Collected data:
++++++
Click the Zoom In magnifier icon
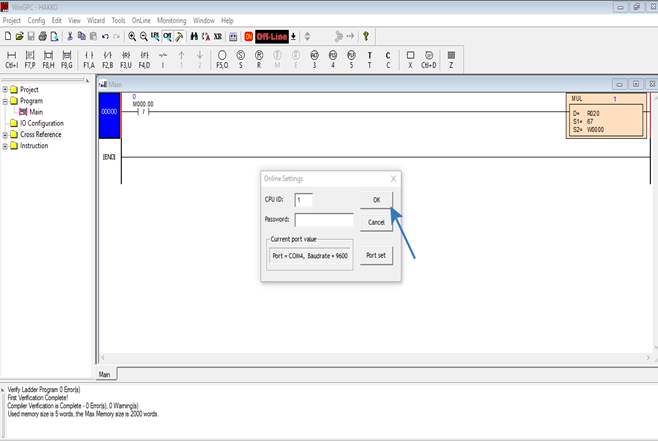pos(130,36)
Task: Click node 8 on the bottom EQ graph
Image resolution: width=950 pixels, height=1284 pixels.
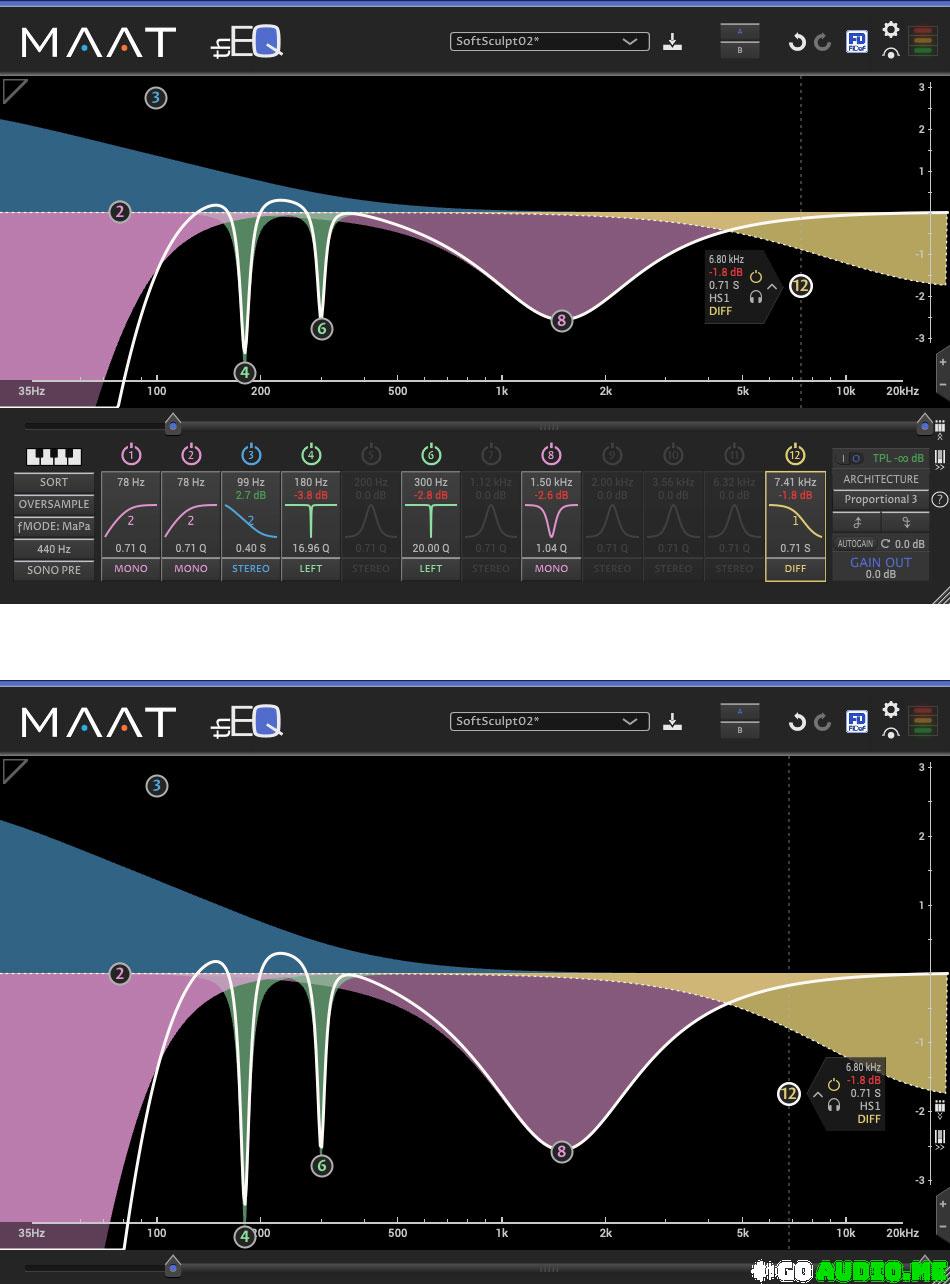Action: [x=561, y=1151]
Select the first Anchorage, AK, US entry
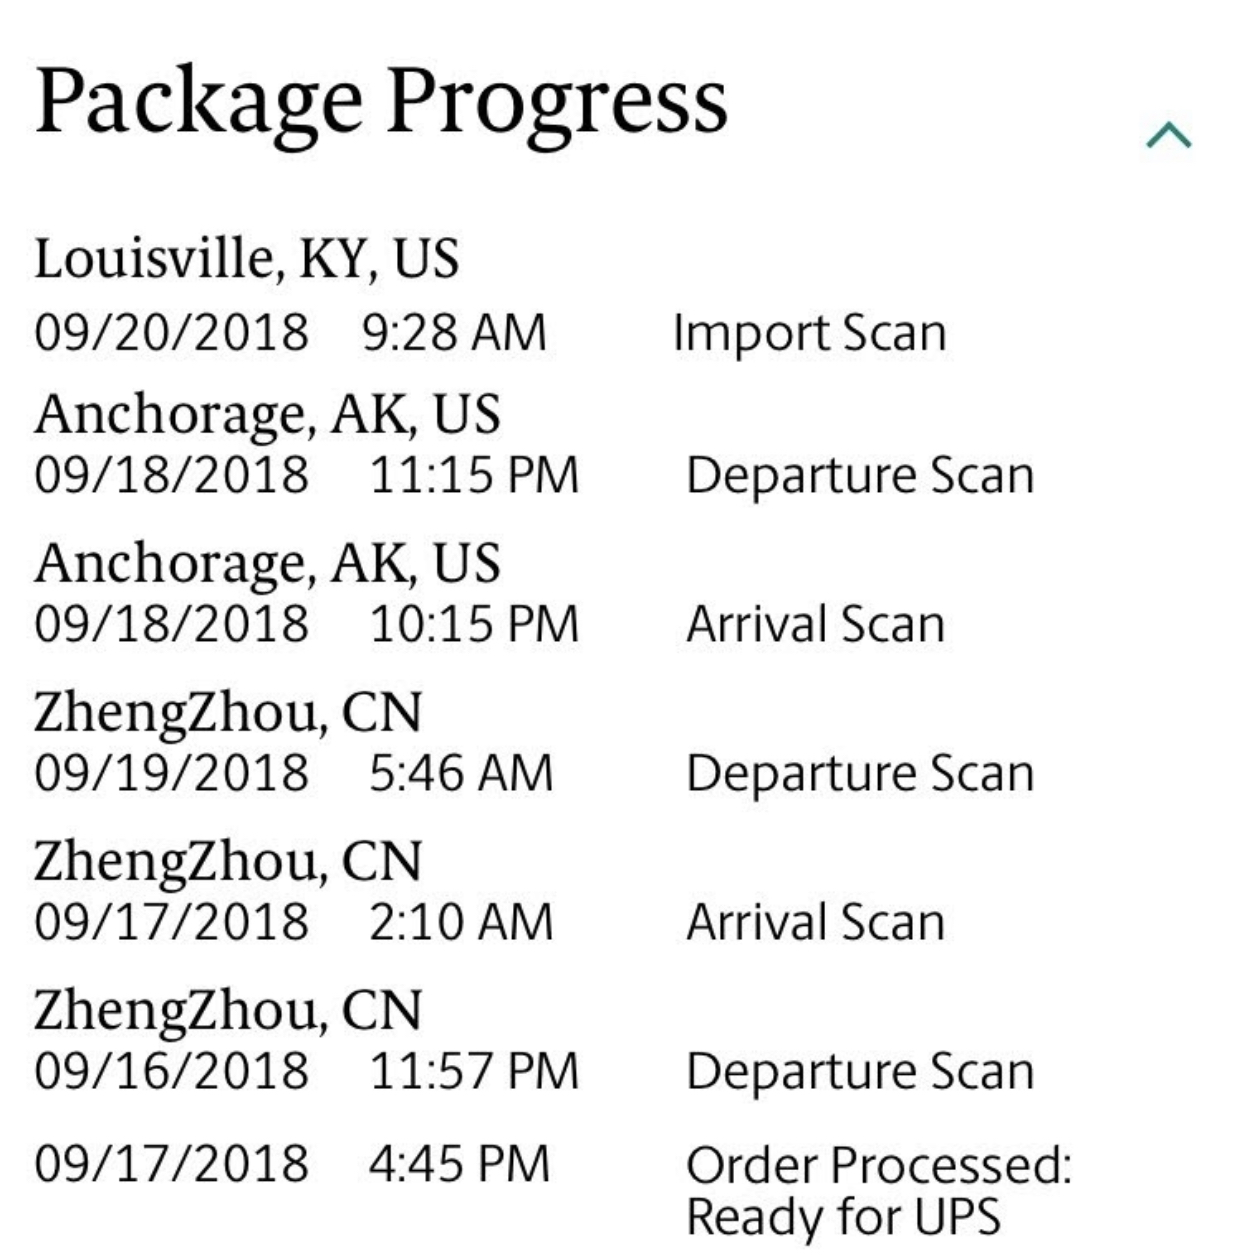This screenshot has height=1256, width=1242. point(267,415)
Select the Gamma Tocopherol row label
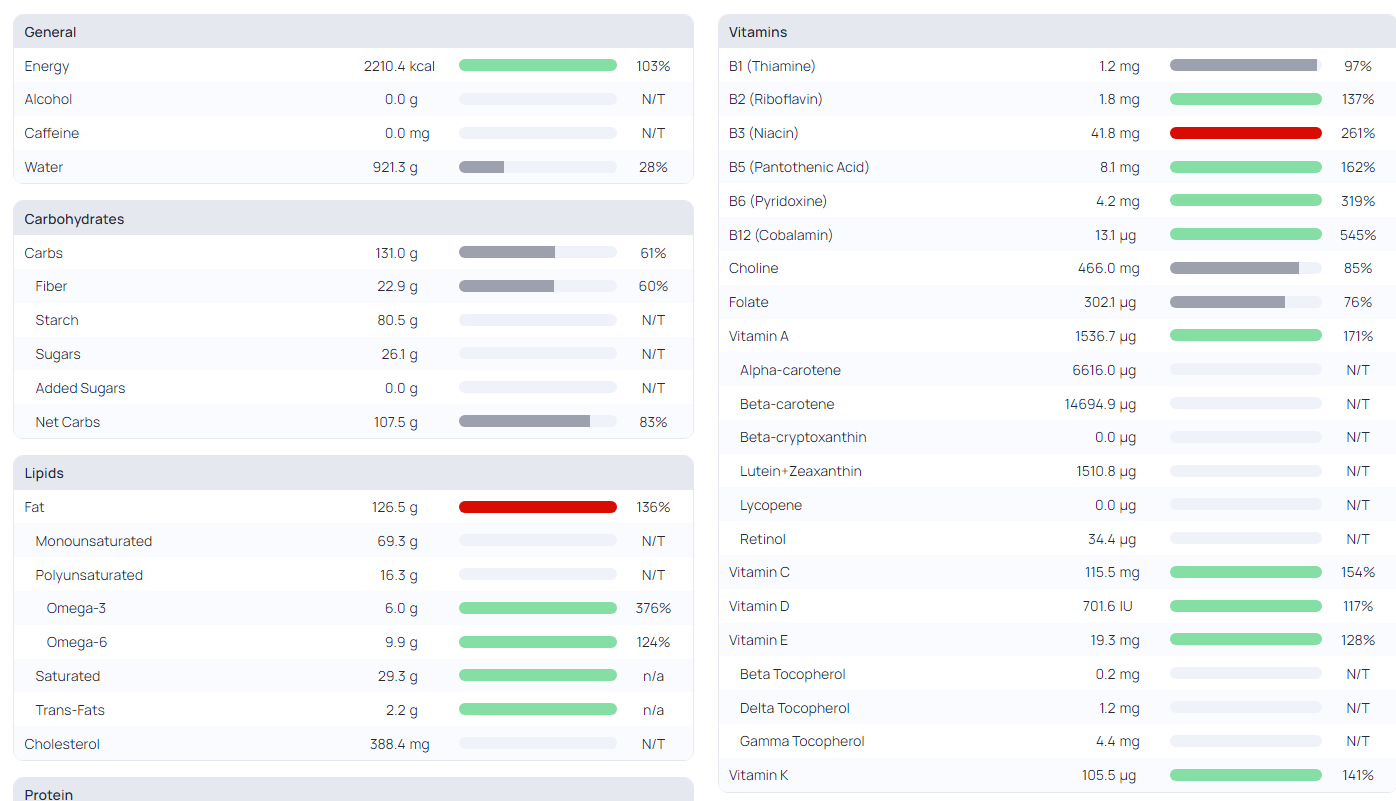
++++++
**What you will do**. With the pictures dropped, give every entry above again exactly.

**Result**.
Click the Zoom In magnifier icon
pos(130,36)
Task: Click node 8 on the bottom EQ graph
Image resolution: width=950 pixels, height=1284 pixels.
Action: [x=561, y=1151]
Select the first Anchorage, AK, US entry
This screenshot has height=1256, width=1242. point(267,415)
Select the Gamma Tocopherol row label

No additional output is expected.